**Source extract:**

Prove that:
Question:

Prove that:

(i) $\cos ^{2} 45^{\circ}-\sin ^{2} 15^{\circ}=\frac{\sqrt{3}}{4}$

(ii) sin2 (n + 1) A − sin2 nA = sin (2n + 1) A sin A.

Solution:

(i) $\cos ^{2} 45^{\circ}-\sin ^{2} 15^{\circ}$

$=\cos \left(45^{\circ}+15^{\circ}\right) \cos \left(45^{\circ}-15^{\circ}\right) \quad\left[\cos ^{2} X-\sin ^{2} Y=\cos (X+Y) \cos (X-Y)\right]$

$=\cos 60^{\circ} \cos 30$

$=\frac{1}{2} \times \frac{\sqrt{3}}{2}$

$=\frac{\sqrt{3}}{4}$

Hence proved.

**Tasks and exercises:**
A) Answer these questions about the trigonometry proof page:
(i) Which identity is given in brackets to justify the first step of the solution?
(ii) What value is written in place of cos 60°?
(iii) What value is the expression in part (i) shown to equal?
B) Carry on the trigonometry proof page past its last line by writing the solution to part (ii), in the same step-by-step style as part (i).

**Material provided:**
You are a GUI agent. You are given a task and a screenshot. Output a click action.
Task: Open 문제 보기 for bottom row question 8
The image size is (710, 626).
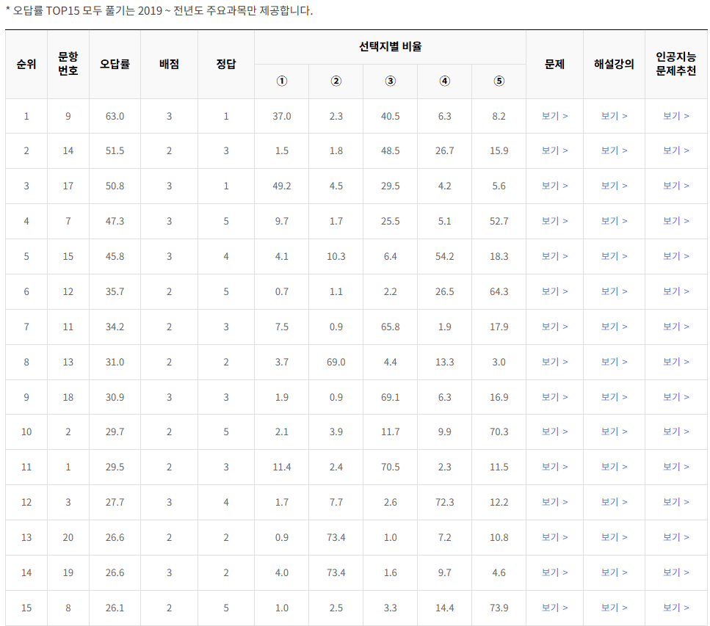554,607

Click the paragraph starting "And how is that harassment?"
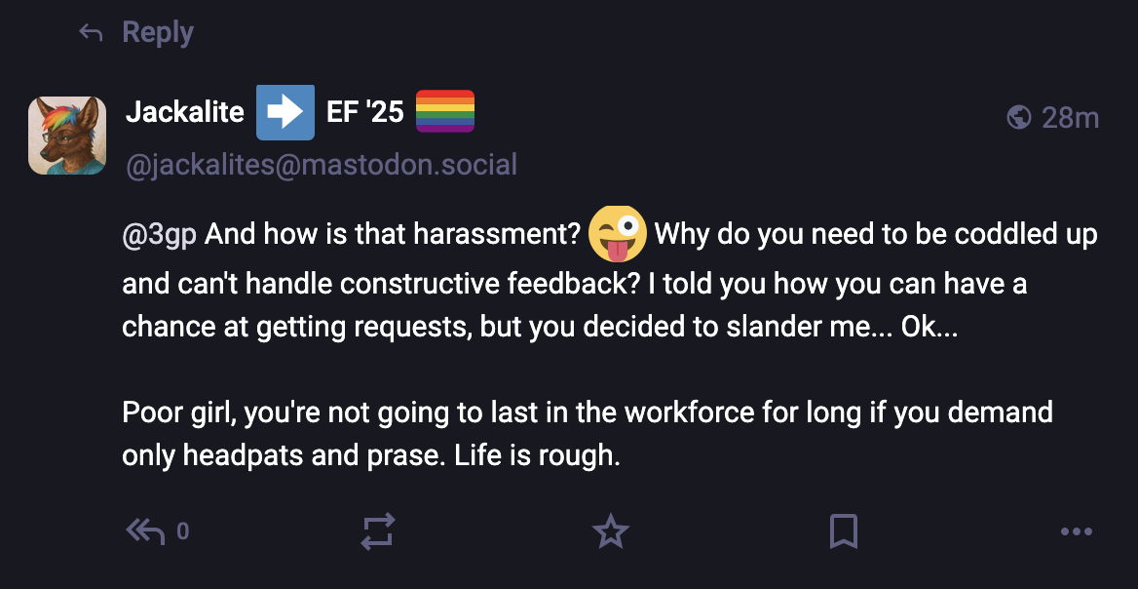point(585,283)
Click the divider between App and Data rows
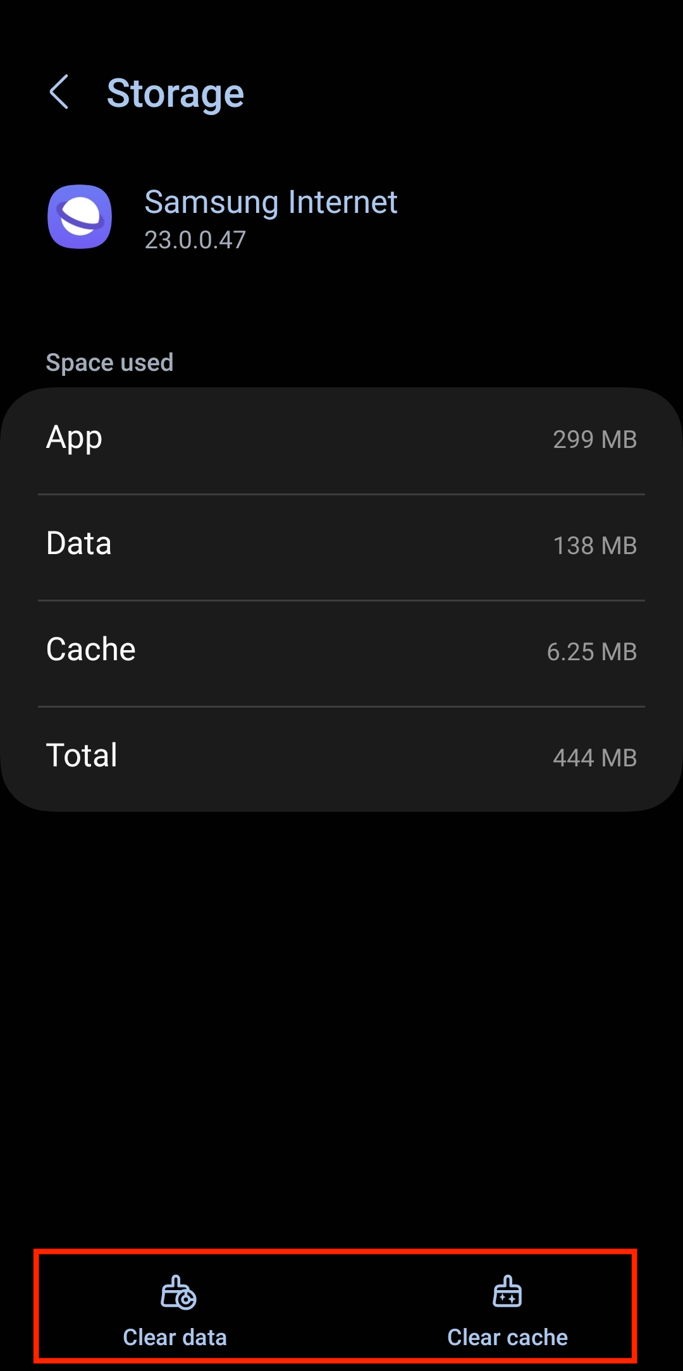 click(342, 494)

--

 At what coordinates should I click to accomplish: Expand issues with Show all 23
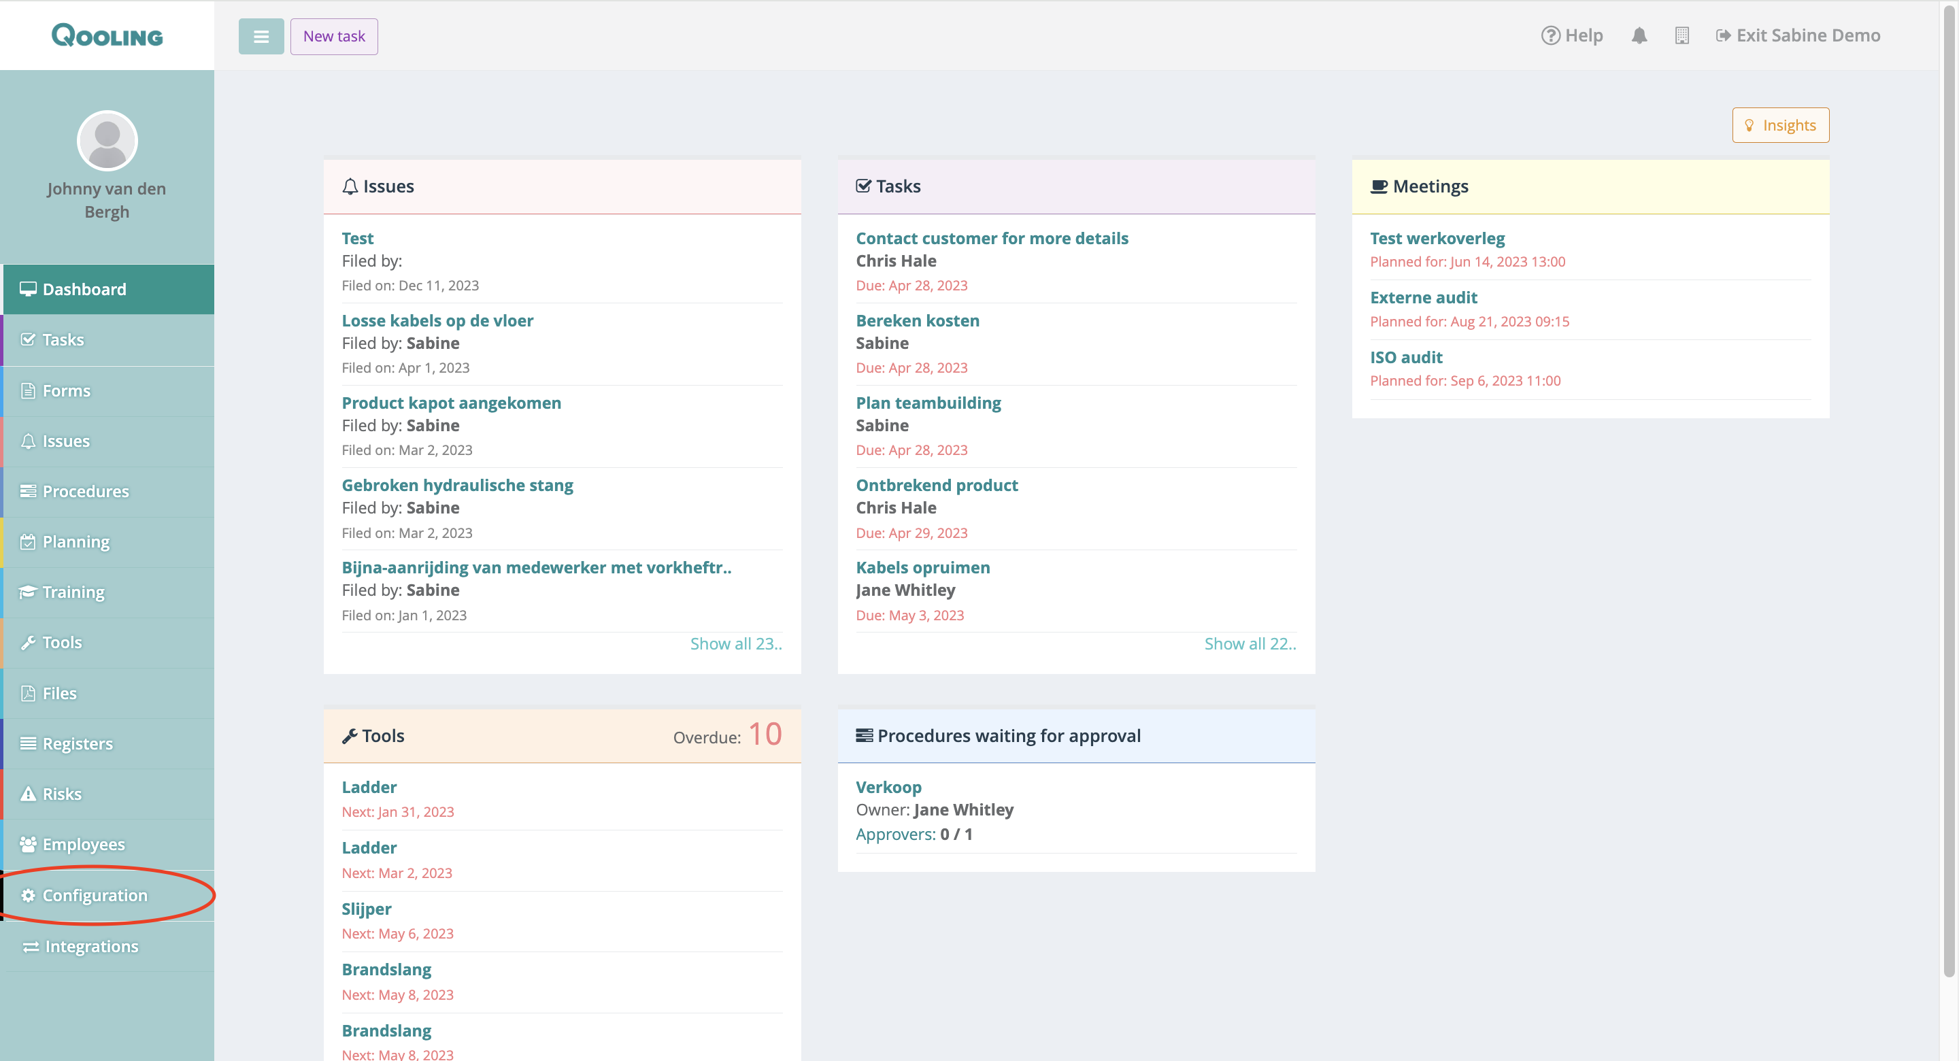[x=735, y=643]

* * *

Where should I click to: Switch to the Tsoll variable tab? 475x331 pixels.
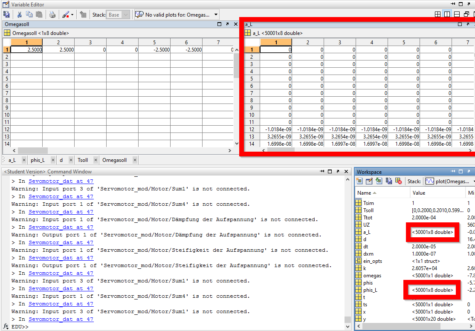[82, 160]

**Replies:**
A)
(i) cos²X − sin²Y = cos(X + Y) cos(X − Y)
(ii) 1/2
(iii) √3/4

B)
(ii) LHS $=\sin ^{2}(n+1) A-\sin ^{2} n A$

$=\sin [(n+1) A+n A] \sin [(n+1) A-n A]$

$\left[\right.$ Using the formula $\sin ^{2} X-\sin ^{2} Y=\sin (X+Y) \sin (X-Y)$ and taking $X=(n+1) A$ and $\left.Y=n A\right]$

$=\sin [(n+1+n) A] \sin [(n+1-n) A]$

$=\sin (2 n+1) A \sin A$

= RHS

Hence proved.